# Required action
Filter the entries for the string "will". Copy each line that has it.

·····

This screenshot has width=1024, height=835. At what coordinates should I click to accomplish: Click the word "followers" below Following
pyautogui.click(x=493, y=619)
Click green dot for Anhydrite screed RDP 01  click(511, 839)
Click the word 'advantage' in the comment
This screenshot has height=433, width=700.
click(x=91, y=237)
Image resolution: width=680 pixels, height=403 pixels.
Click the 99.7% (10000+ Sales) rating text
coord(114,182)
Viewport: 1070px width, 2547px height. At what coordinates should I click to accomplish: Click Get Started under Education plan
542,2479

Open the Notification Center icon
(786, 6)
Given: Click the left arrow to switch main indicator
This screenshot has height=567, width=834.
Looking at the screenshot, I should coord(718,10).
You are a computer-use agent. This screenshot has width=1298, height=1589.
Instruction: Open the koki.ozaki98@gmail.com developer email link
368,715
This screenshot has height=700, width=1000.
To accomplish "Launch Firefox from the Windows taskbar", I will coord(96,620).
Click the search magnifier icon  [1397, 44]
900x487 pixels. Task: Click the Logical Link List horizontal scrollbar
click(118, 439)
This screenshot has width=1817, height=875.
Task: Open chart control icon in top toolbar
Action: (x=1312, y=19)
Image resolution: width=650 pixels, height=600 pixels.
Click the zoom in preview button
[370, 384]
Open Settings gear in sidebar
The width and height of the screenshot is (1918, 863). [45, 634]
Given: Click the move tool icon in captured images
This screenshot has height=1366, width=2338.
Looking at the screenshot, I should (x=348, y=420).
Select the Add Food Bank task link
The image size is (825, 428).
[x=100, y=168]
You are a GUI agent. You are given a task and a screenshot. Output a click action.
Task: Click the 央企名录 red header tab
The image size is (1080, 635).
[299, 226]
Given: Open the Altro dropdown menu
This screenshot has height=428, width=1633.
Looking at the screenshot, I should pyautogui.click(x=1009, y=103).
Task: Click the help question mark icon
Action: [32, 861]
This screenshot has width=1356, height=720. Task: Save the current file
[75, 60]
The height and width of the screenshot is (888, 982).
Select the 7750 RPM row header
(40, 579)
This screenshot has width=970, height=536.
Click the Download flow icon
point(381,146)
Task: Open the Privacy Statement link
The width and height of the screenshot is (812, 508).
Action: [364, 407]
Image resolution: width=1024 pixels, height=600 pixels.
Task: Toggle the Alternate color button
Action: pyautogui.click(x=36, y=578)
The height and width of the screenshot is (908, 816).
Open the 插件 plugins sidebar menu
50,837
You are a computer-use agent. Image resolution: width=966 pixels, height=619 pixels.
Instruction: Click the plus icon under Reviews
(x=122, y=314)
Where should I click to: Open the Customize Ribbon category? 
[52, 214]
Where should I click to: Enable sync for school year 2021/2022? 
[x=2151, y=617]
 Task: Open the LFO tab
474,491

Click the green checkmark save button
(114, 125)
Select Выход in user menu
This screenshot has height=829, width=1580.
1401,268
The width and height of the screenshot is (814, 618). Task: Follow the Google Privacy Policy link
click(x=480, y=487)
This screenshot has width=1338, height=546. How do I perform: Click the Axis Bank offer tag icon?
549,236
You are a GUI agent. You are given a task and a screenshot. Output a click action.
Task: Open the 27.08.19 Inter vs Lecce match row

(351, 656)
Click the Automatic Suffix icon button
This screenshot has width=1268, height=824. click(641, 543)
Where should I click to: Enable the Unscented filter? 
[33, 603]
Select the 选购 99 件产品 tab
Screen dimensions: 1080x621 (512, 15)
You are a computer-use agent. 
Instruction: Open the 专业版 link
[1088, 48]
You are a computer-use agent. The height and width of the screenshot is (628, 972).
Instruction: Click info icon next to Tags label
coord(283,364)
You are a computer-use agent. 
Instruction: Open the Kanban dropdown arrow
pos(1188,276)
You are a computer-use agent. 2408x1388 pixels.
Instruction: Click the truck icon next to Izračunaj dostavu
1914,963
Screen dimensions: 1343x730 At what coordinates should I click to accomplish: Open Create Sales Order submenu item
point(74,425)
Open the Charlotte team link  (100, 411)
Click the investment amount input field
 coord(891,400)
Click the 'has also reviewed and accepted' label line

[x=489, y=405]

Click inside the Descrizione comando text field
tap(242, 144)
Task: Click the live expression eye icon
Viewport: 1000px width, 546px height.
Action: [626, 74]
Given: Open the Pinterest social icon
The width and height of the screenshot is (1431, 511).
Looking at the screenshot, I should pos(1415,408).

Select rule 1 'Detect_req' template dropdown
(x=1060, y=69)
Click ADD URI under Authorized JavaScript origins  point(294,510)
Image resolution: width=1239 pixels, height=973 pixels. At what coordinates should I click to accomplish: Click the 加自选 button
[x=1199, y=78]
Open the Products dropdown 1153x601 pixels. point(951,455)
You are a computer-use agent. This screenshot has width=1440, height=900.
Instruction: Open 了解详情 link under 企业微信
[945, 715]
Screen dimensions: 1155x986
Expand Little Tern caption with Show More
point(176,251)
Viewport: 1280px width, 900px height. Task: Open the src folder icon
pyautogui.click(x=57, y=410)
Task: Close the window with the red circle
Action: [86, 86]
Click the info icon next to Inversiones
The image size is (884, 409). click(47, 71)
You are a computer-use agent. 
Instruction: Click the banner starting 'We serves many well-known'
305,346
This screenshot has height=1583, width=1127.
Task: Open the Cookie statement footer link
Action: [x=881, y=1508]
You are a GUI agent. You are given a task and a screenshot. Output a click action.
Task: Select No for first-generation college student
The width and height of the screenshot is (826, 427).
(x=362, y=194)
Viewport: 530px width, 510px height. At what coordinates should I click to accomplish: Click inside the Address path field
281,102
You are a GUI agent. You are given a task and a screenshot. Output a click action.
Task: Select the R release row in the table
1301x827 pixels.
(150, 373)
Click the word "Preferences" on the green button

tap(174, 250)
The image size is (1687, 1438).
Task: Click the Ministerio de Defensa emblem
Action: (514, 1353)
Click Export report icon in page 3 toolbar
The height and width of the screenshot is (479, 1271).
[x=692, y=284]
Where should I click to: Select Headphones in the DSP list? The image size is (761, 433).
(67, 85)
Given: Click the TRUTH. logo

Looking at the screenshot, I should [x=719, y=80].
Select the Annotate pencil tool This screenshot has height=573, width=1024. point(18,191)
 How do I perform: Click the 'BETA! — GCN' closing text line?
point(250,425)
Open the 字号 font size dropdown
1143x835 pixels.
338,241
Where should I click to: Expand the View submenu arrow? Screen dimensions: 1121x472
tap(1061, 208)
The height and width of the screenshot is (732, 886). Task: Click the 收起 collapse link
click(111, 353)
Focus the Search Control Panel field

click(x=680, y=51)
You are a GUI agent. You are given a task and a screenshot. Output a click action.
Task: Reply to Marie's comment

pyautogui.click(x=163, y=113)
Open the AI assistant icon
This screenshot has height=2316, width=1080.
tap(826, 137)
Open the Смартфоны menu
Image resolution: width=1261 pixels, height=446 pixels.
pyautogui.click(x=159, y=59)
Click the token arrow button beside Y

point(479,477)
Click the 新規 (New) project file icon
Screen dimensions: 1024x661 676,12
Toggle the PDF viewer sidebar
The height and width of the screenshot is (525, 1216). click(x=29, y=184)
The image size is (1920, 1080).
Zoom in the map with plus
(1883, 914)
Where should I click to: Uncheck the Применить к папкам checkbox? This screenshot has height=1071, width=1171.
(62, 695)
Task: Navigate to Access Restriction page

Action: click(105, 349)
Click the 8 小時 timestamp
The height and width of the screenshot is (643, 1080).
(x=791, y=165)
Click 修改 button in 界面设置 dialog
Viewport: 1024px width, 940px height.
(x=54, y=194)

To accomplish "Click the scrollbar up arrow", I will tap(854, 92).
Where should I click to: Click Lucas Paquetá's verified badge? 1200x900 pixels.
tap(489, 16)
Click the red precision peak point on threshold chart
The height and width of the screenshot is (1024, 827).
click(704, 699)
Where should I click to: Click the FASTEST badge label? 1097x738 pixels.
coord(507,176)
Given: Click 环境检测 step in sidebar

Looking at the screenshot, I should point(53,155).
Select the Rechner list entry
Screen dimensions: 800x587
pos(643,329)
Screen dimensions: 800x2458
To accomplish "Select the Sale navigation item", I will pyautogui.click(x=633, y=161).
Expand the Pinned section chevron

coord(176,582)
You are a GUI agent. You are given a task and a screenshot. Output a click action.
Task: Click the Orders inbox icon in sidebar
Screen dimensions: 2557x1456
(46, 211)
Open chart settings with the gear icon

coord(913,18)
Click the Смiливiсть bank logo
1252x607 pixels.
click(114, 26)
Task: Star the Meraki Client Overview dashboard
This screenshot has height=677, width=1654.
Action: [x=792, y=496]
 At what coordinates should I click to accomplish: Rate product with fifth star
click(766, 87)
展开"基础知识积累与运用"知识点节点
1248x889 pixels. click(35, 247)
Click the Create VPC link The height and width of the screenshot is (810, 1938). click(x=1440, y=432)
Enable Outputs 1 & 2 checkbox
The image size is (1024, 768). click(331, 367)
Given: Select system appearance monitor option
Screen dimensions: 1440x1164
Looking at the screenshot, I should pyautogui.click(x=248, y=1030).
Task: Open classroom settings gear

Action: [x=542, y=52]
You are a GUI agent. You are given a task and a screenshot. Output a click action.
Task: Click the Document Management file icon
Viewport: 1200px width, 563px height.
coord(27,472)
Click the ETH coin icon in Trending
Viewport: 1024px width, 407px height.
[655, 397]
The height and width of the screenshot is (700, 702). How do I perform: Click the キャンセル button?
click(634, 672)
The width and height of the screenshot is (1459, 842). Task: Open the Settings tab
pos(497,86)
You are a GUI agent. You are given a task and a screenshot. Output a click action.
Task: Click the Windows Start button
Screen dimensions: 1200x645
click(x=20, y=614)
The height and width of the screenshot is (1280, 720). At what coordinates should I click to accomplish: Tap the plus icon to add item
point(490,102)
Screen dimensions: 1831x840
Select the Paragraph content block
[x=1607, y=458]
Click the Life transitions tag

·····

# The completed task
To accomplish "Launch Firefox from the Windows taskbar", I will coord(96,620).
To accomplish "Click the scrollbar up arrow", I will tap(854, 92).
To accomplish "Select the Sale navigation item", I will pyautogui.click(x=633, y=161).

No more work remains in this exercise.